The author has a talent for making you question even the most basic "facts" in a way I've rarely experienced. The twist isn't a typical kind and is rather one that is baffling when you've spent so long in the narrator's head. The books formatting of parts is the perfect way to deliver the narrative.
There is an overuse of parenthesis that can, and sometimes does, break up the flow of the story. I did notice some small inconsistencies like how early in the book it states Hannah's roommate's younger sister came along when she was two years old but later it changes, "You were an only child for four years before your little sister came along."
Experience of the inpatient care was well done. It approached the rehabilitation with understanding and excluded any stigma that so many people in these positions face. The way the book delved into this kind of vulnerable situation was refreshing to see portrayed accurately in literature.

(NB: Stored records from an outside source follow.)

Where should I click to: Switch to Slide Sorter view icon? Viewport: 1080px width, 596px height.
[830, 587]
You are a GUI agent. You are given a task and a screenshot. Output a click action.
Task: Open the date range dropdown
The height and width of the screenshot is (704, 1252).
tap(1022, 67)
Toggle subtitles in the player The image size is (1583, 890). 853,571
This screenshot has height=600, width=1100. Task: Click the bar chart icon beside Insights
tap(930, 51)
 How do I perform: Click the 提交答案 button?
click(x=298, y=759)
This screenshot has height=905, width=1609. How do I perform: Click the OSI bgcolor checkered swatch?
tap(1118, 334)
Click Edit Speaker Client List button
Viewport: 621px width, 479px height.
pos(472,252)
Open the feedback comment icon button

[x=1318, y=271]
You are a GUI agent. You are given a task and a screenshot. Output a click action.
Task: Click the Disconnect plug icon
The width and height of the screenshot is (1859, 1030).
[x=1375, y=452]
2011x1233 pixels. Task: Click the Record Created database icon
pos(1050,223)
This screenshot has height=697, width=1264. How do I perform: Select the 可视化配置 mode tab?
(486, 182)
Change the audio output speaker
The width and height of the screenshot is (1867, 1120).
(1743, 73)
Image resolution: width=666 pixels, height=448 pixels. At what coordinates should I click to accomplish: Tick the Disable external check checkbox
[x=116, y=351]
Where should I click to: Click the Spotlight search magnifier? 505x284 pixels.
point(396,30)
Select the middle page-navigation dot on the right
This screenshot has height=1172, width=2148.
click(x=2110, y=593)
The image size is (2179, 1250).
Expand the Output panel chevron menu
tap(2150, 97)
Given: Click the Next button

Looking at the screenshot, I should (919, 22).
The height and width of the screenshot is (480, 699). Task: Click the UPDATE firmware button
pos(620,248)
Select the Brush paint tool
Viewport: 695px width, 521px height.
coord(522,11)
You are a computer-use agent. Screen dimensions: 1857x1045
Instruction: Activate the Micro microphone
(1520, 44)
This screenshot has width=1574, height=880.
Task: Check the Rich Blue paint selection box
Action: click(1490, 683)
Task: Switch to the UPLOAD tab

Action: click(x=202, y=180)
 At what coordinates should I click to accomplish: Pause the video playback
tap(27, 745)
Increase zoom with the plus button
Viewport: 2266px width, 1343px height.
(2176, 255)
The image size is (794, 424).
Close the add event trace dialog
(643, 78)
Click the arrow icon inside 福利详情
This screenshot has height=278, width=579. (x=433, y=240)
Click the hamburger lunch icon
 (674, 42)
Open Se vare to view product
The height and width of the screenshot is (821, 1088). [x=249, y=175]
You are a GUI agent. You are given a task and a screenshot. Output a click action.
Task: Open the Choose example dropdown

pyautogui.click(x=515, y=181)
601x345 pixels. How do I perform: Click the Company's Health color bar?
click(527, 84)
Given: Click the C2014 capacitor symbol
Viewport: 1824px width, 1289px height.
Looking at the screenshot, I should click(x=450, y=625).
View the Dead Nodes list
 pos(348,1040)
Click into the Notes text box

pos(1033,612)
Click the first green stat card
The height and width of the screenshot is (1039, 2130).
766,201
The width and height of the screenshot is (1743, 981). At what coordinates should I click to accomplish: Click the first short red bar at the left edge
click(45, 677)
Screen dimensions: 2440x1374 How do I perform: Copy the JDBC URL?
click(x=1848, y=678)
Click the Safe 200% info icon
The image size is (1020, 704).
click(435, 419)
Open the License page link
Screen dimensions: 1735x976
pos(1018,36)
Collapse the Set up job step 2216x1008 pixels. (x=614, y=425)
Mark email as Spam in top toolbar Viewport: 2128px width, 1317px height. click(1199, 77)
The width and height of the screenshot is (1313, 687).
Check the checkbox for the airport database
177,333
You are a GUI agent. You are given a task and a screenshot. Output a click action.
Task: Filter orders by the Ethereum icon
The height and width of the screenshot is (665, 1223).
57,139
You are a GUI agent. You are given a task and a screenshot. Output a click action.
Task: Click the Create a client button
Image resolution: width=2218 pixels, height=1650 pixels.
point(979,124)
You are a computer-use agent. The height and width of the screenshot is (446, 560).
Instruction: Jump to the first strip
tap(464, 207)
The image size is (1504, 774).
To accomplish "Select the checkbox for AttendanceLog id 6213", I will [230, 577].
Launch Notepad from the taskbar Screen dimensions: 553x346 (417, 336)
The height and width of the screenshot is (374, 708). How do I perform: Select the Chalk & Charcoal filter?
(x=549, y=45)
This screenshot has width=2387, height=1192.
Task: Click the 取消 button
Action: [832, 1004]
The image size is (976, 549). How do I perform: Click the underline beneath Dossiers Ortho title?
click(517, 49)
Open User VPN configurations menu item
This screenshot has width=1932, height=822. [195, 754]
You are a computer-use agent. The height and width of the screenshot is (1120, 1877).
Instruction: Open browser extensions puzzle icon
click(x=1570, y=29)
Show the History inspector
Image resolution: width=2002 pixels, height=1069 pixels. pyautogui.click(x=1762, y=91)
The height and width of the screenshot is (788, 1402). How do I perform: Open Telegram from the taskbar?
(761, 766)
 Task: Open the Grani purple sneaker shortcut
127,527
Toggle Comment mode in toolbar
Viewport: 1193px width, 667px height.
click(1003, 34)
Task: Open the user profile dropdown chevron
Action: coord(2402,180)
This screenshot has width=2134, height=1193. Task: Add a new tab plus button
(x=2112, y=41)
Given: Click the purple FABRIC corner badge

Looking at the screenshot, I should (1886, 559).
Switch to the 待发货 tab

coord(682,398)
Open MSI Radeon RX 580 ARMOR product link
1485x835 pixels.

The author is a master at internalized thoughts and brings to life the age old conflict of man vs. self. She artfully gives small batches of information that manage the balance of not overloading the reader and instead compelling them to want to read more.
This author's language has a way of transporting you into the seemingly bland setting that comes to life in her capable hands. She manages to write the dynamics inside the facility well and in a way that prevents the story from seeming to drag on without a lot of external conflict.
Overall it's a very character based novel and less action-packed than competitors, but I would argue that is what makes it so good. You get to focus on the emotions and feelings of this character and completely immerse yourself in her world - no matter how twisting, turning, and unreliable it may be.